Mais de dez anos me separam do ensino na Universidade de São Paulo, graças à compulsória, àquela altura aos 70 anos. Contudo, responderia àqueles que me questionaram que, ao longo dos anos aprendi a diferenciar categorias de professores. Sucintamente, diria que na essência temos: vocacionado (inteira e prazerosamente dedicado ao ensino), burocrata (décadas a repassar os mesmíssimos ensinamentos, sem renovação e sem rubor), pesquisador, compartimentado em dois segmentos (brilhante nessa área e menos eficiente como didata, ou convincente nas duas atividades), carreirista (facilmente detectado, devido à indisfarçada volúpia pela ascensão na carreira diretiva, e para o qual a docência – mesmo que eficaz -, apresenta-se apenas como instrumento para voos intencionais visando ao Poder na Universidade), “profissional” de bolsas ou de subsídios para projetos de pesquisa, nem sempre de interesse. Creio que o leitor tirará conclusões abrangentes ao ler os posts mencionados, que aprofundam essa temática. Nesse item, em conversa na década de 1990 com colega de uma outra área que estava sempre com verbas a receber, dele ouvi que tinha muito maior trabalho em aprontar relatórios para os Institutos do que com a própria pesquisa!!!

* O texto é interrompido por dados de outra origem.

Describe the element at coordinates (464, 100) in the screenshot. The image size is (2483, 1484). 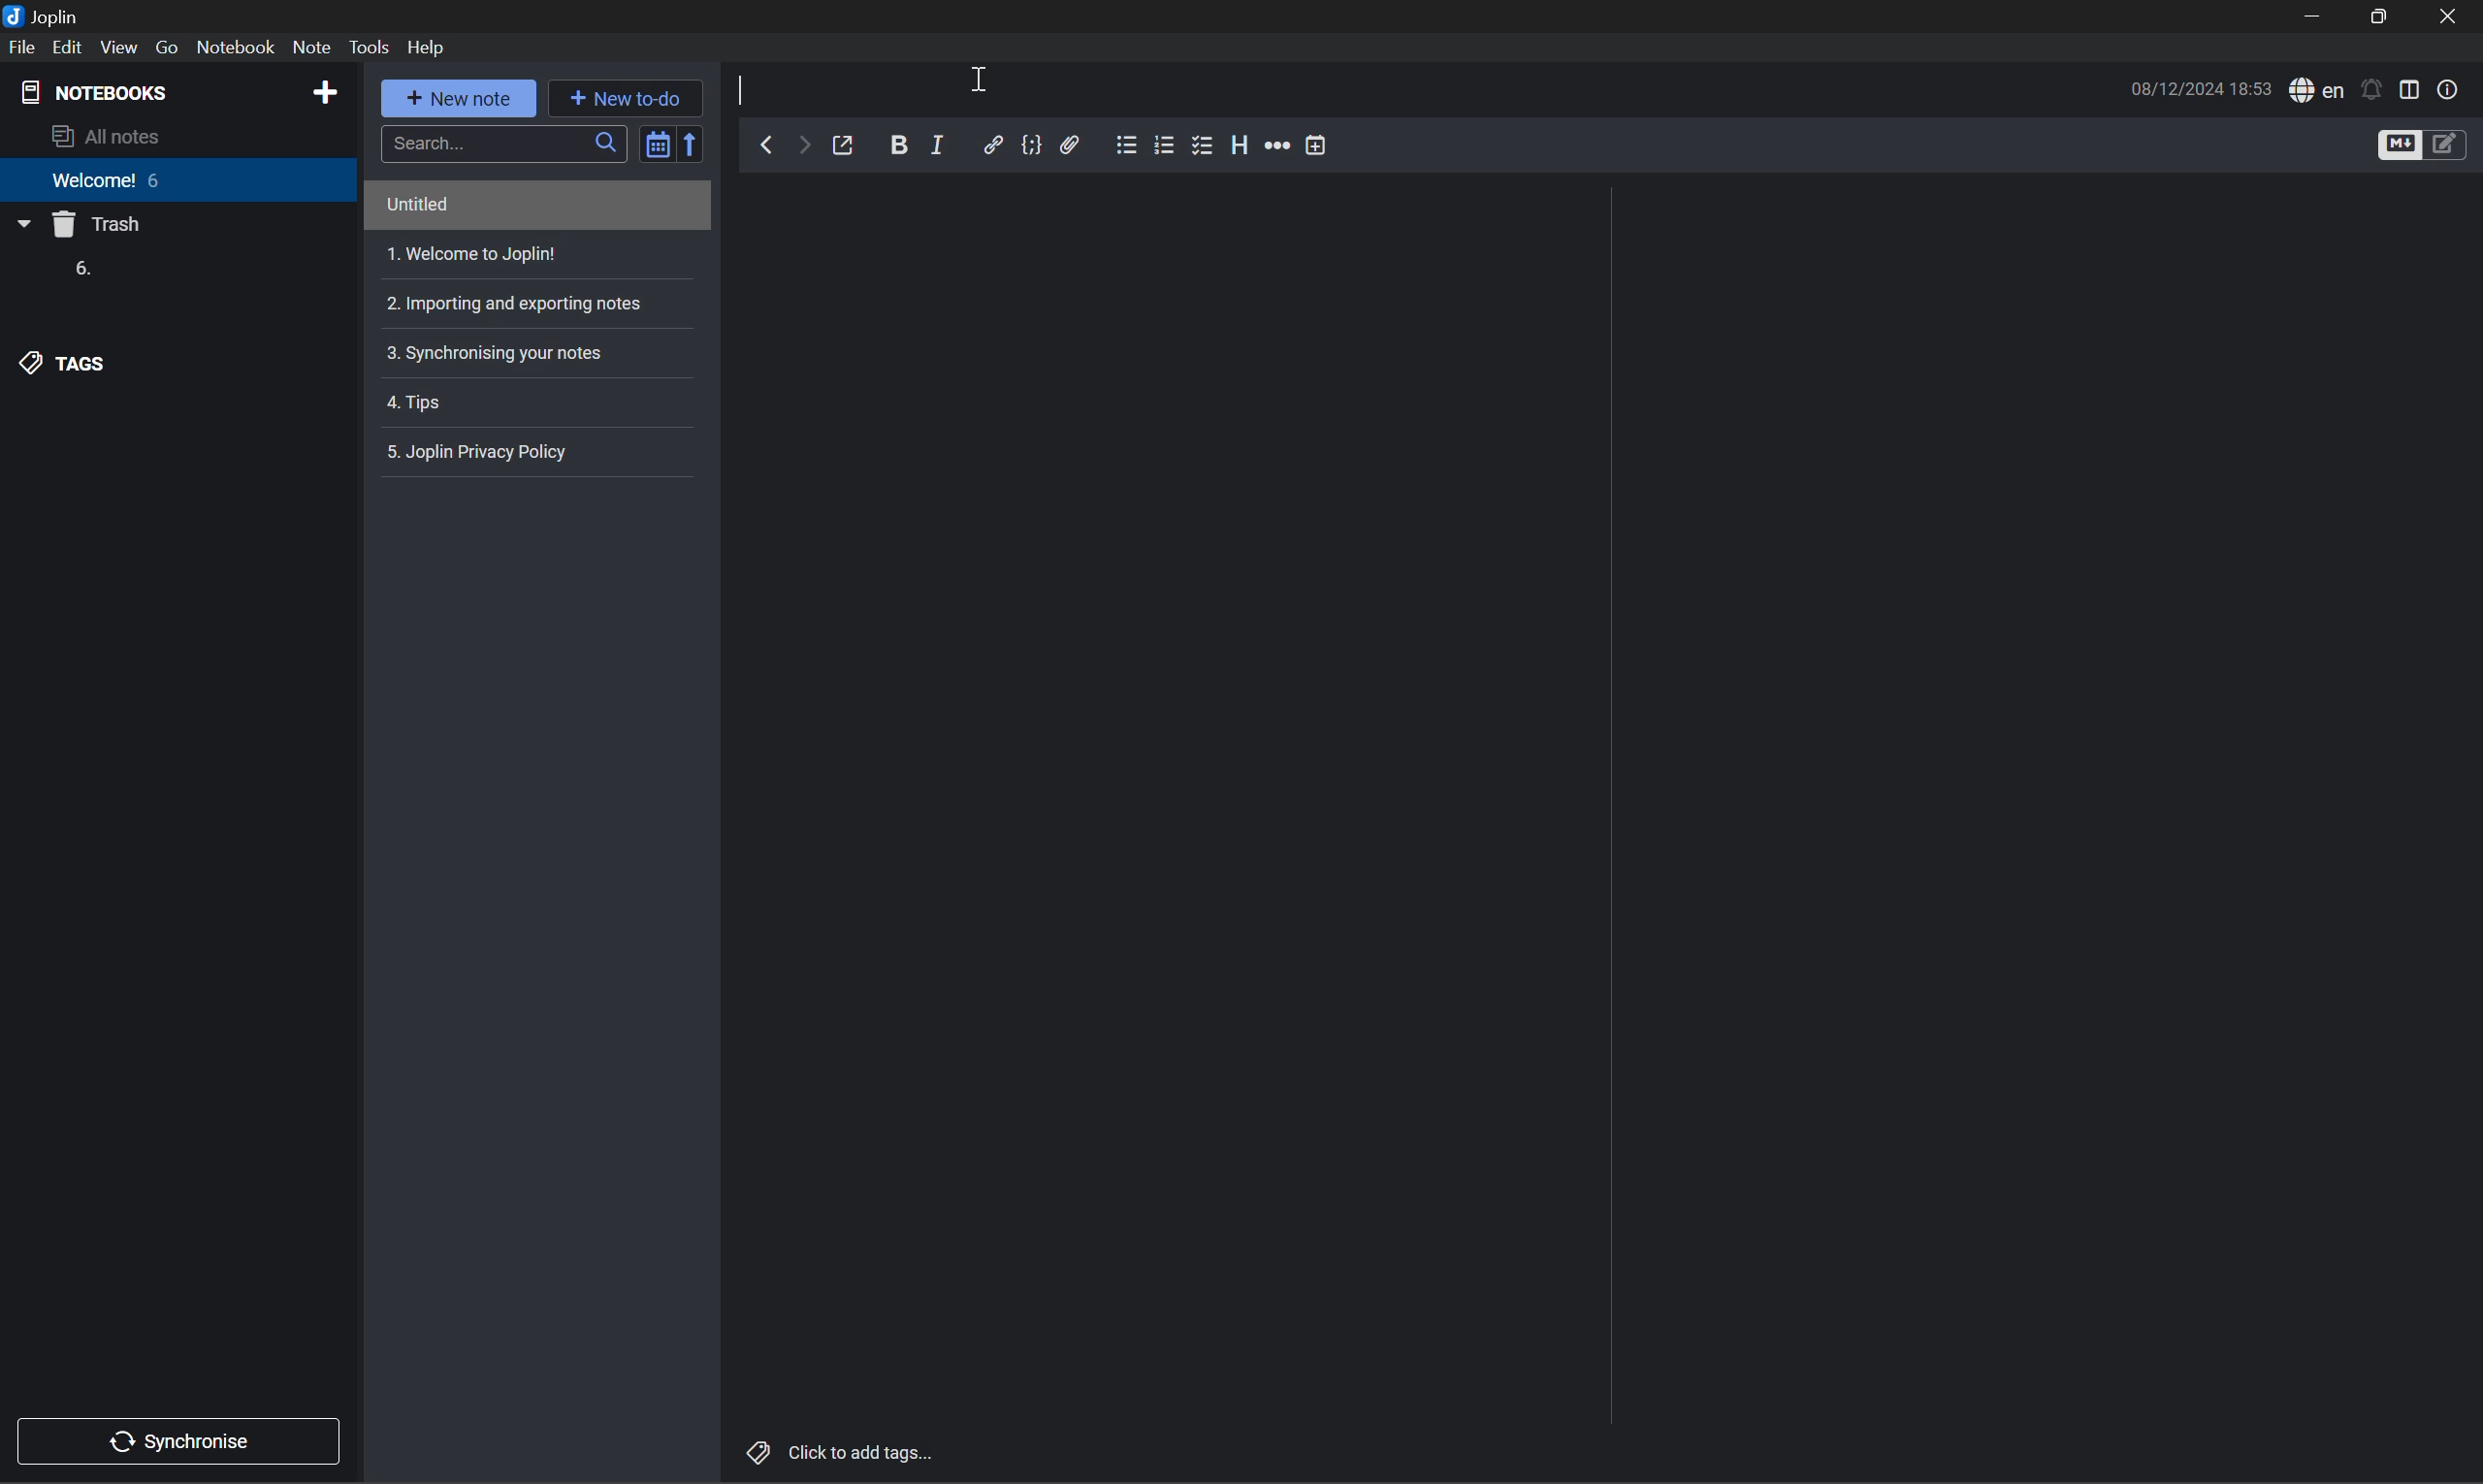
I see `New note` at that location.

O reencontro com Willy Corrêa de Oliveira, abastecido por tantas intenções mantidas no de profundis durante décadas e que estão aflorando, como se a buscar a recuperação do tempo, marca um momento prazeroso que, espero, perdure. Jamais, nas décadas da docência universitária, tivemos contato tão bom e descontraído. Nossos 80 anos trouxeram uma natural serenidade, mercê da decantação. Mesmo se tema possa levar a possível antagonismo de ideias, um absoluto respeito mútuo instaurou-se nessa releitura de relacionamento depois de longa hibernação. Impossível qualquer excesso. Não mais temos tanto tempo…
Today I publish messages received with comments on the previous post about the composer Willy Corrêa de Oliveira and his book “Passagens”. Willy and I have been contemporaries at the Department of Music of Universidade de São Paulo till we both retired. We met a few times recently due to my forthcoming recording of his work for piano “Recife, Infância, Espelhos…” and all I can say is that never in the past have we had such pleasant moments together. At our age, mutual respect prevails over any possible antagonism of ideas. And since many have asked my opinion about the academic career, I also explain briefly each of the categories into which I classify university teachers: naturally gifted, bureaucrats, researchers, careerists, experts in obtaining fellowships and grants from research funding institutions.